> DIRECTIONS FOR THIS TASK: Please recast the lines from the one holding "You are a computer-use" through the end of the entries, inclusive, as a JSON list of strings with one string per line. Skip blank lines and leave the pictures out.
........
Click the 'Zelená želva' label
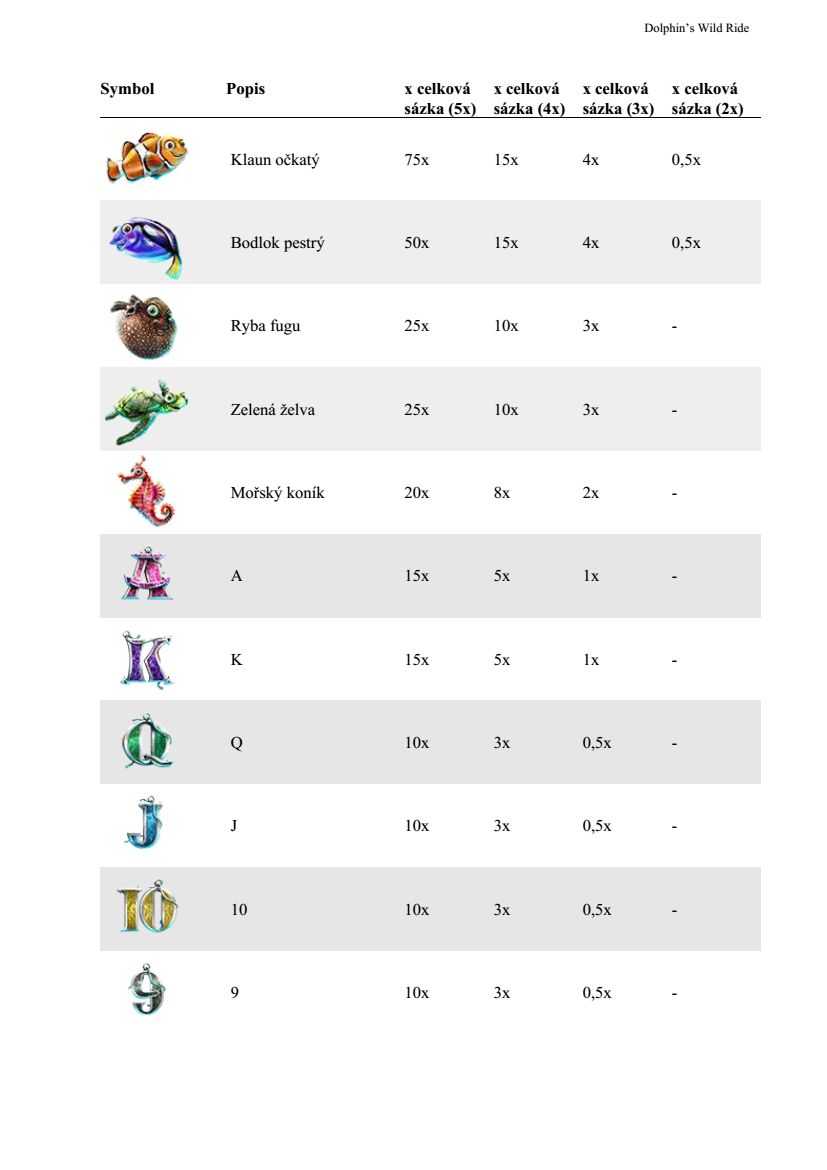Screen dimensions: 827x1170 pos(272,410)
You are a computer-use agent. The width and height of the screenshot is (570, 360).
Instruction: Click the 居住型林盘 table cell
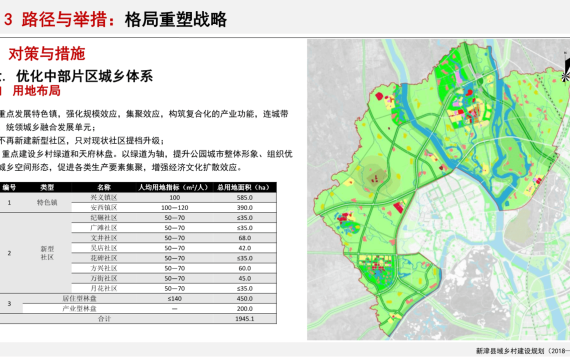click(x=80, y=299)
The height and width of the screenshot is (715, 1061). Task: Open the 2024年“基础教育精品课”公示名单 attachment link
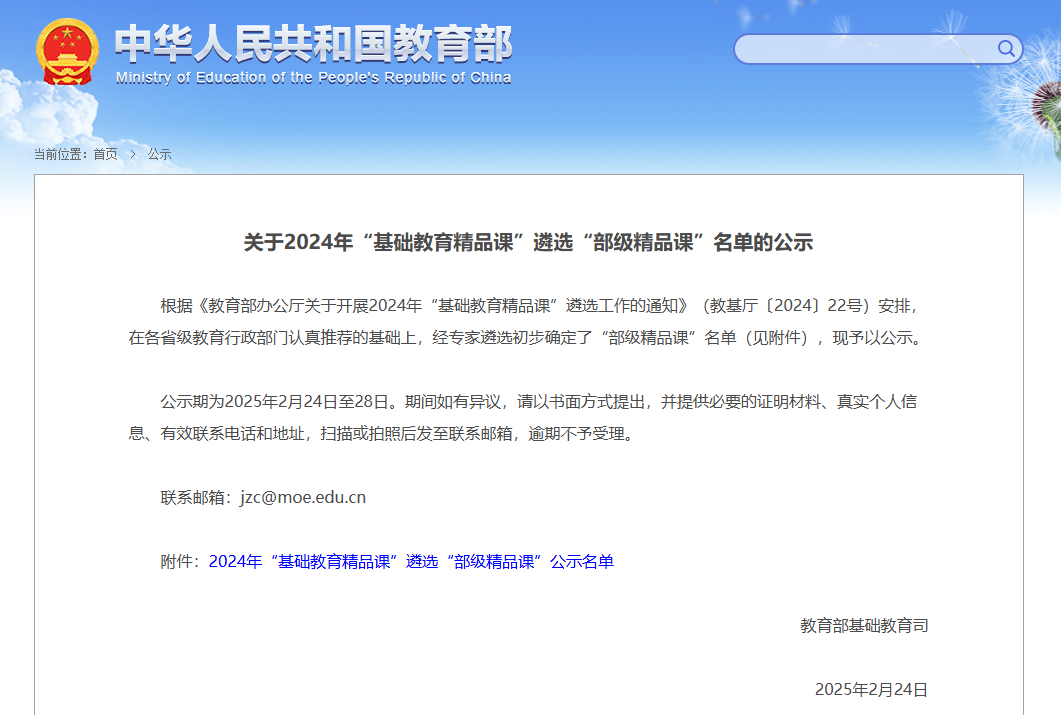pyautogui.click(x=411, y=561)
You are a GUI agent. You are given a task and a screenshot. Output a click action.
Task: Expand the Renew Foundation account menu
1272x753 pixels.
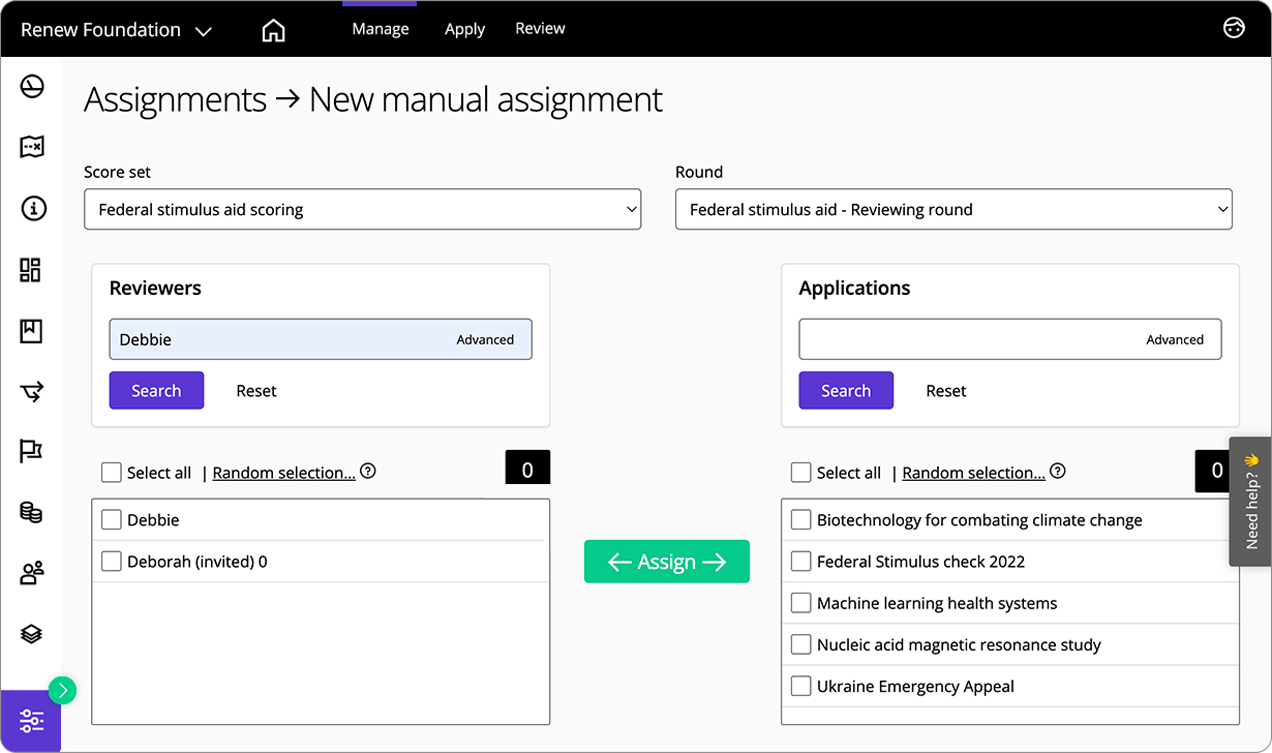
........
> ANSWER BELOW:
[
  "You are a computer-use agent. The width and height of the screenshot is (570, 360).",
  "Instruction: Click the 居住型林盘 table cell",
  "click(x=80, y=299)",
  "The height and width of the screenshot is (715, 1061). Task: Open the 2024年“基础教育精品课”公示名单 attachment link",
  "pyautogui.click(x=411, y=561)",
  "You are a GUI agent. You are given a task and a screenshot. Output a click action.",
  "Task: Expand the Renew Foundation account menu",
  "1272x753 pixels."
]